Estratto del dataset
--------------------------------

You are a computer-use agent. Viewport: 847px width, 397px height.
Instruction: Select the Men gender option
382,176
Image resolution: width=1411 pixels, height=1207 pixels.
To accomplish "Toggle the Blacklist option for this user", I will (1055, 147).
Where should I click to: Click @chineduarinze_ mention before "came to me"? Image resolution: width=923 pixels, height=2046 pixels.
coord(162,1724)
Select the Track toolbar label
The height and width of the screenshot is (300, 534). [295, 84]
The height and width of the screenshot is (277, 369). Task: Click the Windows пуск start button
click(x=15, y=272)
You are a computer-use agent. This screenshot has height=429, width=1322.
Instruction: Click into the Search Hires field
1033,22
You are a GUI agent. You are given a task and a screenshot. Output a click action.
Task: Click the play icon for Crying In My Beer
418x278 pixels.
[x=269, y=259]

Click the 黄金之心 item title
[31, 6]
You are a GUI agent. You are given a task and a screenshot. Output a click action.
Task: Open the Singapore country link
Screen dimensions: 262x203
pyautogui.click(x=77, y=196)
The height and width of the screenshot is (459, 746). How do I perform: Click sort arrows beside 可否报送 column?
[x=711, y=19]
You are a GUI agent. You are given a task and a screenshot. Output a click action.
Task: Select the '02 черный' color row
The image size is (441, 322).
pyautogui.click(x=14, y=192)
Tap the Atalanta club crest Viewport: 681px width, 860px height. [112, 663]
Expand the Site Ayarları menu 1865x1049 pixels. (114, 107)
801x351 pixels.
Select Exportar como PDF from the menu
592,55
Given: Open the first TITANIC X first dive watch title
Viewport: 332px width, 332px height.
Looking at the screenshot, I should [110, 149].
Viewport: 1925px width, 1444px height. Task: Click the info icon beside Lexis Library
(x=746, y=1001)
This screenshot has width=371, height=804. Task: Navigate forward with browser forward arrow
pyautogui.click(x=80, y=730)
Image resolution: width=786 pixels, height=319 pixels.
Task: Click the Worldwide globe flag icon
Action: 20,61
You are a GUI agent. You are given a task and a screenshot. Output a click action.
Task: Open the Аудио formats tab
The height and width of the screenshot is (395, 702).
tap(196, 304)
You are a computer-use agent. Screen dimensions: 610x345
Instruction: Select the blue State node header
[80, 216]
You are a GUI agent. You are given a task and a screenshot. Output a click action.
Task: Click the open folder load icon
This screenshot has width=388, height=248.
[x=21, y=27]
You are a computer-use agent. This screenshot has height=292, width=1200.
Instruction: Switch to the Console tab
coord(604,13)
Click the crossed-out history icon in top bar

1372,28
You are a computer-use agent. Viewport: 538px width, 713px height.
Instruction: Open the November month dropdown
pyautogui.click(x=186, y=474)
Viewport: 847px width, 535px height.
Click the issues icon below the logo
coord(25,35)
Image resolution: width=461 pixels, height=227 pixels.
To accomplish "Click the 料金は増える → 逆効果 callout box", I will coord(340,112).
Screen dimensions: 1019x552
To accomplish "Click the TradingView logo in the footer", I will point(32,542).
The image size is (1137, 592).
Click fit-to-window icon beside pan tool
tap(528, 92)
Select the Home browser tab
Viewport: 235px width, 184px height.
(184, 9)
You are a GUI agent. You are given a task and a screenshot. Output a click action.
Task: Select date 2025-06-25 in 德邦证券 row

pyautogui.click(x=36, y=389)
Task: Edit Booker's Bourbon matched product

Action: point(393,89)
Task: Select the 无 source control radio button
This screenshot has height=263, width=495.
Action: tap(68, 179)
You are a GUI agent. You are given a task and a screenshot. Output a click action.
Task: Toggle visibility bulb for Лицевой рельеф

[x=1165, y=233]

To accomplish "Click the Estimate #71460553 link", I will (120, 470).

--------------------------------

Ricopia fedelmente tutte le righe riportate qui sopra, senza alcuna modifica.

You are a computer-use agent. Viewport: 847px width, 397px height.
Instruction: Select the Men gender option
382,176
Image resolution: width=1411 pixels, height=1207 pixels.
To accomplish "Toggle the Blacklist option for this user", I will (1055, 147).
Where should I click to: Click @chineduarinze_ mention before "came to me"? Image resolution: width=923 pixels, height=2046 pixels.
coord(162,1724)
Select the Track toolbar label
The height and width of the screenshot is (300, 534). [295, 84]
The height and width of the screenshot is (277, 369). Task: Click the Windows пуск start button
click(x=15, y=272)
You are a computer-use agent. This screenshot has height=429, width=1322.
Instruction: Click into the Search Hires field
1033,22
You are a GUI agent. You are given a task and a screenshot. Output a click action.
Task: Click the play icon for Crying In My Beer
418x278 pixels.
[x=269, y=259]

Click the 黄金之心 item title
[31, 6]
You are a GUI agent. You are given a task and a screenshot. Output a click action.
Task: Open the Singapore country link
Screen dimensions: 262x203
pyautogui.click(x=77, y=196)
The height and width of the screenshot is (459, 746). How do I perform: Click sort arrows beside 可否报送 column?
[x=711, y=19]
You are a GUI agent. You are given a task and a screenshot. Output a click action.
Task: Select the '02 черный' color row
The image size is (441, 322).
pyautogui.click(x=14, y=192)
Tap the Atalanta club crest Viewport: 681px width, 860px height. [112, 663]
Expand the Site Ayarları menu 1865x1049 pixels. (114, 107)
801x351 pixels.
Select Exportar como PDF from the menu
592,55
Given: Open the first TITANIC X first dive watch title
Viewport: 332px width, 332px height.
Looking at the screenshot, I should [110, 149].
Viewport: 1925px width, 1444px height. Task: Click the info icon beside Lexis Library
(x=746, y=1001)
This screenshot has width=371, height=804. Task: Navigate forward with browser forward arrow
pyautogui.click(x=80, y=730)
Image resolution: width=786 pixels, height=319 pixels.
Task: Click the Worldwide globe flag icon
Action: 20,61
You are a GUI agent. You are given a task and a screenshot. Output a click action.
Task: Open the Аудио formats tab
The height and width of the screenshot is (395, 702).
tap(196, 304)
You are a computer-use agent. Screen dimensions: 610x345
Instruction: Select the blue State node header
[80, 216]
You are a GUI agent. You are given a task and a screenshot. Output a click action.
Task: Click the open folder load icon
This screenshot has width=388, height=248.
[x=21, y=27]
You are a computer-use agent. This screenshot has height=292, width=1200.
Instruction: Switch to the Console tab
coord(604,13)
Click the crossed-out history icon in top bar

1372,28
You are a computer-use agent. Viewport: 538px width, 713px height.
Instruction: Open the November month dropdown
pyautogui.click(x=186, y=474)
Viewport: 847px width, 535px height.
Click the issues icon below the logo
coord(25,35)
Image resolution: width=461 pixels, height=227 pixels.
To accomplish "Click the 料金は増える → 逆効果 callout box", I will coord(340,112).
Screen dimensions: 1019x552
To accomplish "Click the TradingView logo in the footer", I will point(32,542).
The image size is (1137, 592).
Click fit-to-window icon beside pan tool
tap(528, 92)
Select the Home browser tab
Viewport: 235px width, 184px height.
(184, 9)
You are a GUI agent. You are given a task and a screenshot. Output a click action.
Task: Select date 2025-06-25 in 德邦证券 row

pyautogui.click(x=36, y=389)
Task: Edit Booker's Bourbon matched product

Action: point(393,89)
Task: Select the 无 source control radio button
This screenshot has height=263, width=495.
Action: tap(68, 179)
You are a GUI agent. You are given a task and a screenshot. Output a click action.
Task: Toggle visibility bulb for Лицевой рельеф

[x=1165, y=233]

To accomplish "Click the Estimate #71460553 link", I will (120, 470).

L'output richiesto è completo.